Sunday, October 28, 2012
Oh, wow. My first born child is turning ten. But she is not your average ten year old. She has mild CP, Autism, food allergies, Eosinaphilic Esophaghitis and a host of other diagnoses. She is my fighter. She is my teacher. She is my inspiration.
So now that she is turning ten, and making me feel like an old lady…..I would like to have a look back, so we can all recognize just how far she has come. She is living proof that kids with autism can make very real progress with biomedical interventions.
The First Year
She was born after 29 hours of labor at 33 weeks gestation at only 4 lbs, 3 oz and for reasons unknown, was diagnosed with a grade 4 IVH….a brain bleed that went into two quadrants of her brain affecting her motor skills. She was a colicky baby, which we later found out was due to severe food allergies including dairy and egg.
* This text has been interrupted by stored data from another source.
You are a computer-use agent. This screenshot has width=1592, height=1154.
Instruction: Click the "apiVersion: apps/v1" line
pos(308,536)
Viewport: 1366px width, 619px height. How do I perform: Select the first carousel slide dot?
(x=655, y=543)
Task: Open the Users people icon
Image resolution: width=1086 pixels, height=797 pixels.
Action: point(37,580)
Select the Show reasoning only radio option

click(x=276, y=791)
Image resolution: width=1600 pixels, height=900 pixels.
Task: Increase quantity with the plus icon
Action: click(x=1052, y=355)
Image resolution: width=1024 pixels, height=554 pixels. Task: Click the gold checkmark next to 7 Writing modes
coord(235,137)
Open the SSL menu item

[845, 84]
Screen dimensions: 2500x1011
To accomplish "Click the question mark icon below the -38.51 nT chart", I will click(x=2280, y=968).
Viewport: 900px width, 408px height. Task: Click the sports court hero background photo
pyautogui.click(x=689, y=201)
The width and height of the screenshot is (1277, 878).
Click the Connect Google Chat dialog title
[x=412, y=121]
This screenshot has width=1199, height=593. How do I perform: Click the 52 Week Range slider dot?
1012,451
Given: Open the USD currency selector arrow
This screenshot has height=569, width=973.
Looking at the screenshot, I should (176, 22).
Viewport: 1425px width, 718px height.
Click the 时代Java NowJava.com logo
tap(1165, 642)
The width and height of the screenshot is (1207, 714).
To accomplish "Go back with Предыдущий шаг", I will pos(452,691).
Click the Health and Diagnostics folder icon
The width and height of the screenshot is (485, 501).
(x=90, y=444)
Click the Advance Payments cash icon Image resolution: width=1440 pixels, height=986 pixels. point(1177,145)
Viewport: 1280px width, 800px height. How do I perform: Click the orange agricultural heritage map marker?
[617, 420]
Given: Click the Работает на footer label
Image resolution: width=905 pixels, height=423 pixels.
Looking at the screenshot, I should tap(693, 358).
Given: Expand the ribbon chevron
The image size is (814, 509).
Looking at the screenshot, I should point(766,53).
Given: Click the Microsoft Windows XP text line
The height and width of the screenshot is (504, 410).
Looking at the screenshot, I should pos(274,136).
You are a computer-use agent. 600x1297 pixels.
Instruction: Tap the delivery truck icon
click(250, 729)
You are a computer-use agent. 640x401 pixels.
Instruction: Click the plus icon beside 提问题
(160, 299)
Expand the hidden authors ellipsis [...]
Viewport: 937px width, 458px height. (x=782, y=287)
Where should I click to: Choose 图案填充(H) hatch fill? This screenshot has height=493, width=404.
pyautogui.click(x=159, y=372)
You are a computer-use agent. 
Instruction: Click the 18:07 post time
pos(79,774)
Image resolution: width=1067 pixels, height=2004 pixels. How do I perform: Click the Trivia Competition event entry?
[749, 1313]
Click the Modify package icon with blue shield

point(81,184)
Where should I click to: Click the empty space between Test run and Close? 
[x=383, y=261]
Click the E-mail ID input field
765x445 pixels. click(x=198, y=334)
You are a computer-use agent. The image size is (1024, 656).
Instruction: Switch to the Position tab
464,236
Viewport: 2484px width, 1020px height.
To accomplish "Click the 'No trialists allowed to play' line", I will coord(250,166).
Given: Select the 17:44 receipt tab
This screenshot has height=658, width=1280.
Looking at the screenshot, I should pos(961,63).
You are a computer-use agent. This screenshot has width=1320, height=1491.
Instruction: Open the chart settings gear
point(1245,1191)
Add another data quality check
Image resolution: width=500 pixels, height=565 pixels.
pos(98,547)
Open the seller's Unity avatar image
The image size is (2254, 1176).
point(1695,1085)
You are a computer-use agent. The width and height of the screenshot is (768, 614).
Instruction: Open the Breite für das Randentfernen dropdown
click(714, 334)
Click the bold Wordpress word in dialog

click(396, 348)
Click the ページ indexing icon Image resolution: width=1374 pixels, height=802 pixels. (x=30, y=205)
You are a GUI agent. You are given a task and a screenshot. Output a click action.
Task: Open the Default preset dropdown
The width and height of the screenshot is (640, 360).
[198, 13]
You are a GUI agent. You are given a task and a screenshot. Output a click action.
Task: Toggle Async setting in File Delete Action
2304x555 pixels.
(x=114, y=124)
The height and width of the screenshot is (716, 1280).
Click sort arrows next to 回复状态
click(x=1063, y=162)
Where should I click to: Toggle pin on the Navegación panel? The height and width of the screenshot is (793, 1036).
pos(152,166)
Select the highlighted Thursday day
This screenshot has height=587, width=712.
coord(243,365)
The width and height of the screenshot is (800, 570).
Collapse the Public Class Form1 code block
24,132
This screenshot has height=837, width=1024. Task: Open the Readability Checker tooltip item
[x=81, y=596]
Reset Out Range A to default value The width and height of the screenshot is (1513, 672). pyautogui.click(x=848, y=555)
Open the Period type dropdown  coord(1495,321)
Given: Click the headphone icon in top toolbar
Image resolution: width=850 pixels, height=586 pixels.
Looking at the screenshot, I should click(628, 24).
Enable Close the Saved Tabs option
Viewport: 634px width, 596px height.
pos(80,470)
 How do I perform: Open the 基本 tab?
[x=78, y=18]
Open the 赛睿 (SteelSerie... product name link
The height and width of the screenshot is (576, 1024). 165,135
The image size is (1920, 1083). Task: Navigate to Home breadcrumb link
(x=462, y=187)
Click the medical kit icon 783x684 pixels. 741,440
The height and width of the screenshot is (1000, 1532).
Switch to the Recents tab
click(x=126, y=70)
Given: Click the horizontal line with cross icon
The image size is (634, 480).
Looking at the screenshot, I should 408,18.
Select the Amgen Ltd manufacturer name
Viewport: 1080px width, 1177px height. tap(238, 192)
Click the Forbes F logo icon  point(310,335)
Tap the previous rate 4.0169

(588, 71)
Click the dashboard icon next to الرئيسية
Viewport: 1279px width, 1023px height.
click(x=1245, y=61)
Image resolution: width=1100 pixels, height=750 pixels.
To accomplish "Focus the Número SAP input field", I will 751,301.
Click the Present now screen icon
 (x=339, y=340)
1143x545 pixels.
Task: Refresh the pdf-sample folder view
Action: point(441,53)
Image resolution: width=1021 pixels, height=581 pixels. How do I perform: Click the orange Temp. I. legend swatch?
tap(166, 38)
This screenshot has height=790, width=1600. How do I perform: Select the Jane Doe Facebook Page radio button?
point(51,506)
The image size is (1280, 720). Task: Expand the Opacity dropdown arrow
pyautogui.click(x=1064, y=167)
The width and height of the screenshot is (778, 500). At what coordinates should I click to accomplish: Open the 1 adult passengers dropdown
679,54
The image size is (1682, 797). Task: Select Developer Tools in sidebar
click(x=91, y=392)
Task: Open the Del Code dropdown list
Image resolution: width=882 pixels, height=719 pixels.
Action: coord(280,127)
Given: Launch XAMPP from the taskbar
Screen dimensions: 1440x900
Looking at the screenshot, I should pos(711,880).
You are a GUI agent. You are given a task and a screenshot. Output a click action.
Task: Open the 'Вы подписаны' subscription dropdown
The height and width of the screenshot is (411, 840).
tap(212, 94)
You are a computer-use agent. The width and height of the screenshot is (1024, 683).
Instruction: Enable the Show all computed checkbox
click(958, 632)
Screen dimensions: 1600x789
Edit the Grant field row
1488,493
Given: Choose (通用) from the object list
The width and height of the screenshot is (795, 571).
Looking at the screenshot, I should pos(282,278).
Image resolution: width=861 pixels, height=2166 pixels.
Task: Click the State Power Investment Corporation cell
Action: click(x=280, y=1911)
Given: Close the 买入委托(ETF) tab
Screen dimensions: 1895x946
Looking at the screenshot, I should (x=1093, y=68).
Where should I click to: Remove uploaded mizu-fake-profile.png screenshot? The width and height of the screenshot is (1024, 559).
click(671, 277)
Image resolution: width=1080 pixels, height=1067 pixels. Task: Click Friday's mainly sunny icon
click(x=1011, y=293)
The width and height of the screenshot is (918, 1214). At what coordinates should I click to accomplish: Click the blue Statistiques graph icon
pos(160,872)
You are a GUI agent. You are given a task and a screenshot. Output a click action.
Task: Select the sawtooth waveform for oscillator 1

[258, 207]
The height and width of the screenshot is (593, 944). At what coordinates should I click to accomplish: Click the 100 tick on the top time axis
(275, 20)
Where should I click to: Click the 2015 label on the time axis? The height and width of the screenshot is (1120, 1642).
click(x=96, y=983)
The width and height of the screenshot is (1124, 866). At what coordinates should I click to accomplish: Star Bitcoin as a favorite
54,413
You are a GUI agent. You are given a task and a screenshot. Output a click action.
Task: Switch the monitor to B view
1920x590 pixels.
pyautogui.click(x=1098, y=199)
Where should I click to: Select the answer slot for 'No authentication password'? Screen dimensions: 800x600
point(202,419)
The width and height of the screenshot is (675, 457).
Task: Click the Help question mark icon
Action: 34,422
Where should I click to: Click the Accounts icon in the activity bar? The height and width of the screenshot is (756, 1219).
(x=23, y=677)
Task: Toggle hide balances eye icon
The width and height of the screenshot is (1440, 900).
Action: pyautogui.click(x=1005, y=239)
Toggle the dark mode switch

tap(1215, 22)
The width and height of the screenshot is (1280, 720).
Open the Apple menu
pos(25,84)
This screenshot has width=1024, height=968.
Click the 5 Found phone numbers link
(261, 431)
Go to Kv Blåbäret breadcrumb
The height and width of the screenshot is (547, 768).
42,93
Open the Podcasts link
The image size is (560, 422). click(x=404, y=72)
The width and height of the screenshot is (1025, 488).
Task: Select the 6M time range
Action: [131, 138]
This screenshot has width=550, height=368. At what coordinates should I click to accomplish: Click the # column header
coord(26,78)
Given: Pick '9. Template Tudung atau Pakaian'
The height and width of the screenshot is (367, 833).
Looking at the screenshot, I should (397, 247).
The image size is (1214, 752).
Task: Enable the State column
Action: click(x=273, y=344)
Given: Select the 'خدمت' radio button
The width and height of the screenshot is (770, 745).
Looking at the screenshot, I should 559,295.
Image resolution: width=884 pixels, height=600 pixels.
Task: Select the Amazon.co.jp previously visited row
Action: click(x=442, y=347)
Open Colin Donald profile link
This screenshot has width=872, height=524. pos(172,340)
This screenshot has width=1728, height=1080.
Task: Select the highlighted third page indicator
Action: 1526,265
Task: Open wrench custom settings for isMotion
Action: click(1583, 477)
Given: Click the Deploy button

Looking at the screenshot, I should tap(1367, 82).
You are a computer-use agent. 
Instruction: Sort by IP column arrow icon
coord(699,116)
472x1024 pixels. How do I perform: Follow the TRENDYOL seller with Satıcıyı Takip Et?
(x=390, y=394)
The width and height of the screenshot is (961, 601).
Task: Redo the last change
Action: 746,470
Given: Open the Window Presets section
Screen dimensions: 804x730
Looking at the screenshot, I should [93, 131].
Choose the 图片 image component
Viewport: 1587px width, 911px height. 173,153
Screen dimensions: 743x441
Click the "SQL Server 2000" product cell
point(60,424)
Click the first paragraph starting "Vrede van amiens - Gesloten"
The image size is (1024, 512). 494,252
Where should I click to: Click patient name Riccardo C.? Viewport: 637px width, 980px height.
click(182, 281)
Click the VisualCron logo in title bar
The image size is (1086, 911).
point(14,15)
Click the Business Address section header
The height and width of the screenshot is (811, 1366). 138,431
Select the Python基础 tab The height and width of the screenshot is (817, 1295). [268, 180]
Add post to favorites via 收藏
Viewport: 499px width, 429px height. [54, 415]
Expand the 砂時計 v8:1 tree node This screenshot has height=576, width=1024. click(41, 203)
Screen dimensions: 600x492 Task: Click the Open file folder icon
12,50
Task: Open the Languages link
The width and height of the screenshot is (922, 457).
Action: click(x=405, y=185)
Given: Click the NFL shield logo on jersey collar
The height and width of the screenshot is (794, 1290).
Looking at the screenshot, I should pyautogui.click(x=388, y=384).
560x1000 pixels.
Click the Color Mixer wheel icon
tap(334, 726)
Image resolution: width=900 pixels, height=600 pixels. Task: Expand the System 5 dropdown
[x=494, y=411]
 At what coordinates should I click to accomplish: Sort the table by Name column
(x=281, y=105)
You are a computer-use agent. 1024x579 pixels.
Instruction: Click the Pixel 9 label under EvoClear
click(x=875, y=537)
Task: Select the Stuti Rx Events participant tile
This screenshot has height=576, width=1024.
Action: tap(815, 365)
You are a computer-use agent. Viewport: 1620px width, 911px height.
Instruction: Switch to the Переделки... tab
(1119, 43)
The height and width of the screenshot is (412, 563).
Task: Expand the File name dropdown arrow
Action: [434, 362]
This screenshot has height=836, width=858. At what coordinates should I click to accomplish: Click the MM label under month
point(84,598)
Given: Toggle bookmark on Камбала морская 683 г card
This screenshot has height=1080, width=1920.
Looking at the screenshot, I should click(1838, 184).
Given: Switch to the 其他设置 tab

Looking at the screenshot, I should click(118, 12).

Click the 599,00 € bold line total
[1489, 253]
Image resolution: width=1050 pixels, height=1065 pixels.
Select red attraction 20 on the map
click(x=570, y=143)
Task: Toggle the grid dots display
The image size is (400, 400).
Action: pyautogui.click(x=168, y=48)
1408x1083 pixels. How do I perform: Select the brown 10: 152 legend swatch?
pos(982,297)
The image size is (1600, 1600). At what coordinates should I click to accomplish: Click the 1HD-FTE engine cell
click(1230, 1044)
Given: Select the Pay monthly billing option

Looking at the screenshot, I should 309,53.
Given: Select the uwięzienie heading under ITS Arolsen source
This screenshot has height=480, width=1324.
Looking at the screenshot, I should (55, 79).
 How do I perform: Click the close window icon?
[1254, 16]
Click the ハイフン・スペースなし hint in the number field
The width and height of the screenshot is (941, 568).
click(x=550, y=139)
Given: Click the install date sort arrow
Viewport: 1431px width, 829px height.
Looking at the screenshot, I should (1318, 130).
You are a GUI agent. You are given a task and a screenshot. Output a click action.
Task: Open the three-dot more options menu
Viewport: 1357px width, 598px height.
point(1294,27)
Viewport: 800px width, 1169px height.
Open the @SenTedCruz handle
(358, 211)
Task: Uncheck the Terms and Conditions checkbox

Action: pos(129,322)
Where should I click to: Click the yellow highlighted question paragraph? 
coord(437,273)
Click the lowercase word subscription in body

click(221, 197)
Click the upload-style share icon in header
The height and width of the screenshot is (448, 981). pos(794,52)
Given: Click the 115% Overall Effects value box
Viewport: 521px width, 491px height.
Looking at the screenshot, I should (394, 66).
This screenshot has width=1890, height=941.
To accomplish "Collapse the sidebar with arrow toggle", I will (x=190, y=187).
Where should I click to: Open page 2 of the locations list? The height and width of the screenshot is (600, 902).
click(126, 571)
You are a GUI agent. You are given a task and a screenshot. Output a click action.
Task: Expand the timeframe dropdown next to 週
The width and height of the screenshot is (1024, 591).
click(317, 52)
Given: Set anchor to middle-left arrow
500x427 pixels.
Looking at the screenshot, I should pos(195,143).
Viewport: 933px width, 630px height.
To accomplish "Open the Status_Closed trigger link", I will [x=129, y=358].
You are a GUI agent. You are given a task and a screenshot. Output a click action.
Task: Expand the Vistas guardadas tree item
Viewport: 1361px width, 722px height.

Despite having these early diagnoses, she was a happy baby. She loved music and began to say words at 11 months old. She could say “Hi”, “bye”, “mama”, “dada”, “kitty” and others. She could identify letters of the alphabet by 12 months old by pointing and verbally say some letters too. She was connected and laughed and interacted. She was laughing at us by age 5 months. Her baby book actually says, “She loves all little kids. She is VERY social.” Little did I know what was coming.
Despite her left side weakness due to her brain bleed, she crawled-belly off the floor-by age 10 ½ months and stood by herself at 11 months.
Because of her brain bleed, she had to have strabismus eye surgery on both her eyes at 12 months old. The day before she went in for eye surgery with full anesthesia, she got 2 more shots…chicken pox and polio. I didn’t give her body a chance to detox or get over a live vaccine before I subjected her to whole new host of drugs for her body to detoxify.
We know now, that Marley’s methylation pathways are blocked and it is hard for her to detoxify anything…..but you can’t go back….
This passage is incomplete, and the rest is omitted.